Selon Julia Wahba, il ne faut pas considérer ce type de violence comme un «problème d’immigration» vécu par une communauté ou une religion, nommément les musulmans, souvent associés aux crimes d’honneur. «La violence fondée sur l’honneur a cours dans plusieurs cultures et religions. Le point commun est qu’elle est liée aux valeurs patriarcales.» Autrement dit, ce sont les pères qui transmettent cette idée de l’honneur de la famille.

Titulaire d'un baccalauréat en sociologie de l'UdeM, Julia Wahba termine présentement son projet de maîtrise en criminologie.

Tout commence par une surveillance excessive, par exemple l’interdiction de communiquer sur les réseaux sociaux, d’avoir un téléphone cellulaire ou encore d’aller à l’école. L’objectif est d’éviter que la fille puisse parler à des garçons. «La dimension sexuée est centrale dans la détermination du comportement qu’elle doit adopter, note Mme Wahba. Souvent, c’est dans le but de préserver sa virginité, car si son honneur est entaché celui du patriarche et de sa famille au complet est touché par les qu’en-dira-t-on. Or, une fois que l’honneur de l’homme est sali, le clan se sent forcé de faire quelque chose pour le laver de peur que sa réputation soit à jamais ternie.»

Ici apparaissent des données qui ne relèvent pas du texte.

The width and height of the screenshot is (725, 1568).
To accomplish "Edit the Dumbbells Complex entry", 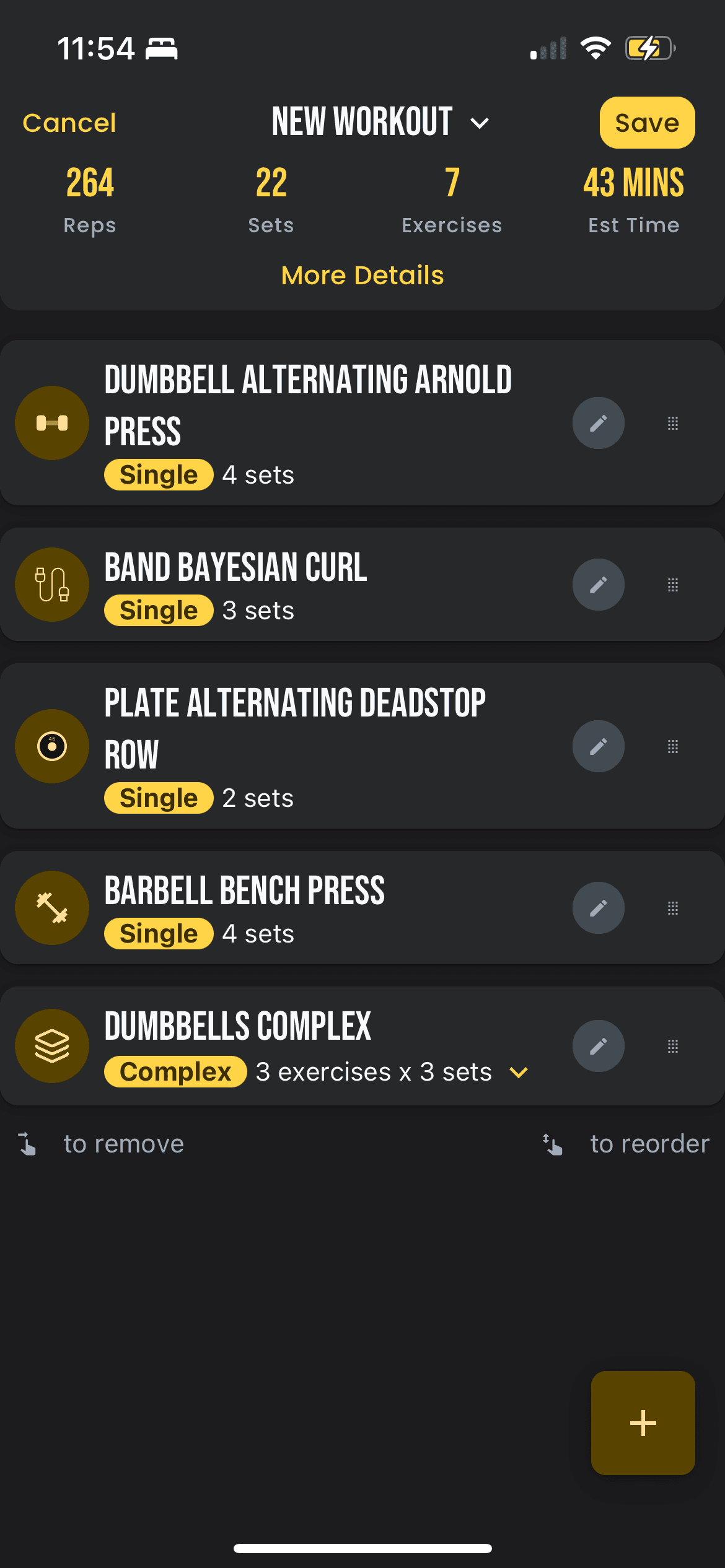I will [598, 1046].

Son étude sort de l’ombre la diversité des formes de violence que sont susceptibles de subir les jeunes filles. De méthodes éducatives déraisonnables aux gestes à caractère sexuel, la violence dénoncée se traduit aussi par des actes de dénigrement, des sévices corporels, des menaces, elle est verbale, familiale ou conjugale.

Les sévices ne sont pas restreints à un seul membre de la famille. «Dans la majorité des cas, lorsqu’il y a une victime, on peut s’attendre à ce qu’au moins une autre personne de la fratrie fasse l’objet d’un signalement pour lequel un dossier est ouvert à la DPJ», affirme la chercheuse.

De l’Égypte à l’UdeM

Originaire d’Égypte, Julia Wahba a immigré avec sa famille au Québec à l’âge de 11 ans. «Heureusement, ce n’était pas en plein hiver», dit-elle à la blague. Plus sérieusement, elle confie avoir connu au début quelques moments difficiles. «Je suis arrivée ici alors que j’entrais au secondaire. En plus du choc culturel, il y a eu beaucoup d’adaptation sur les plans scolaire et identitaire.» 

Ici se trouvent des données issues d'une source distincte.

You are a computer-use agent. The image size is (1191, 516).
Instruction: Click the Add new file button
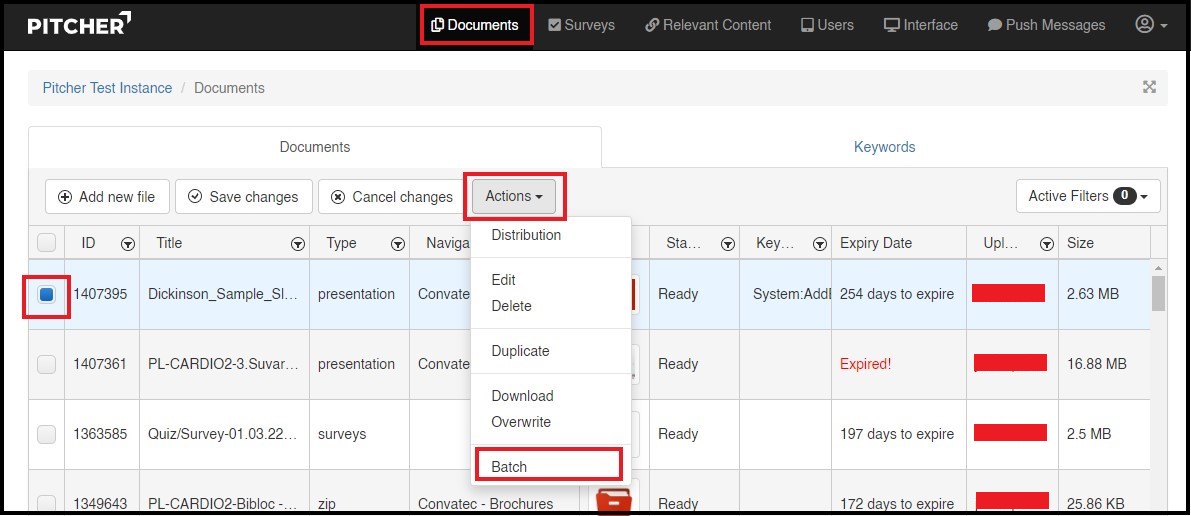(107, 197)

Mais là s’arrête la comparaison avec son sujet d’étude. Elle, elle a pu compter sur le soutien de ses parents, qui ont choisi le Canada pour le bien-être de leurs enfants. Elle a grandi dans une famille qui s’est bien intégrée à son pays d’accueil.

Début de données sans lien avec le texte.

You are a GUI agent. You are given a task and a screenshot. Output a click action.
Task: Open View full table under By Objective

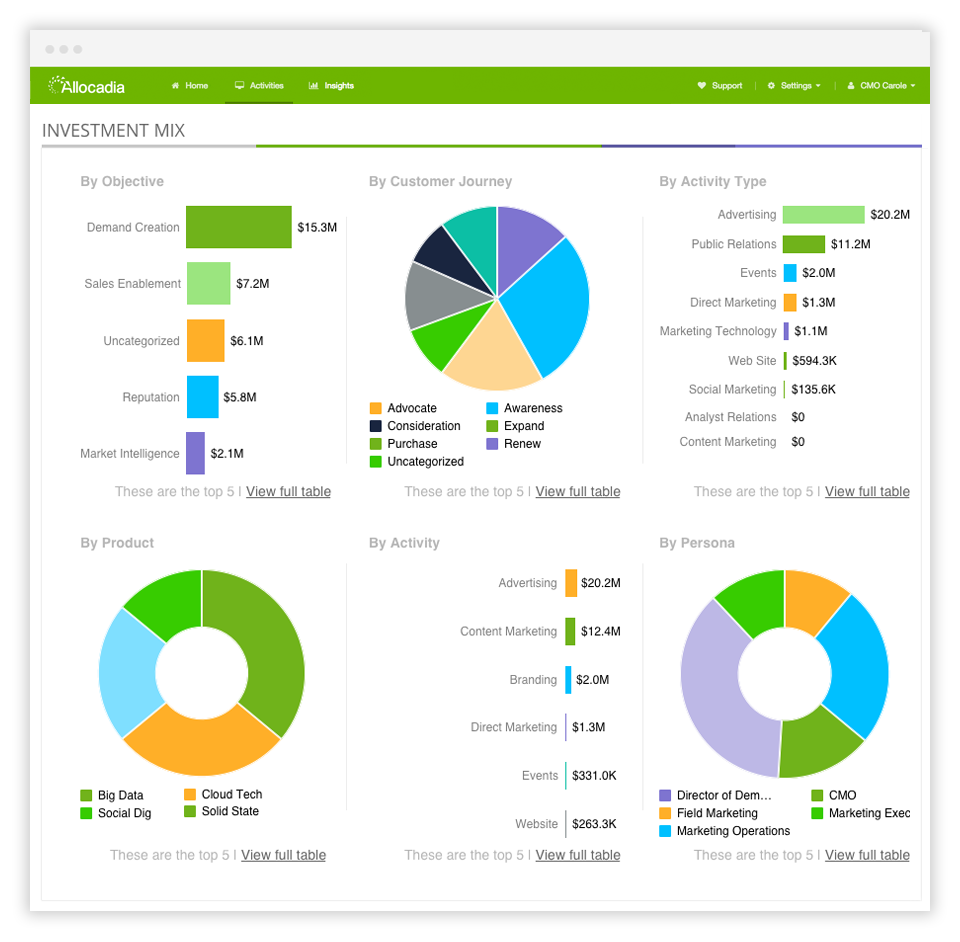[288, 491]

Titulaire d’un baccalauréat en sociologie de l’Université de Montréal, Julia Wahba termine présentement son projet de maîtrise sous la direction de Marie-Marthe Cousineau et Estibaliz Jimenez, professeures respectivement à l’École de criminologie de l’UdeM et au Département de psychoéducation de l’Université du Québec à Trois-Rivières. L’étudiante présentera le 10 février à l’UdeM les résultats préliminaires de son étude à un colloque axé sur la violence faite aux femmes.

Des outils et de la formation

Depuis le cas Shafia, les DPJ se sont inspirées de ce qui se fait ailleurs en matière de crimes d'honneur, notamment au Royaume-Uni. Elles se sont munies d’une grille d’indicateurs de risque et d’un guide d’accompagnement. «La grille comprend une vingtaine d’indicateurs de risque de violence fondée sur l’honneur et s’adresse à tout intervenant qui travaille auprès de victimes potentielles, indique Julia Wahba. Elle permet de poser des questions sur la dynamique et la structure familiales, les formes de violence et les menaces, le cheminement de la victime soupçonnée ou avérée, l’évolution des actes de violence et des évènements, ainsi que sur le processus d’intervention.»

Les intervenants reçoivent aussi maintenant une formation spéciale pour répondre aux appels des jeunes filles menacées, mais aussi pour amener des changements de mentalité et de comportement chez les parents.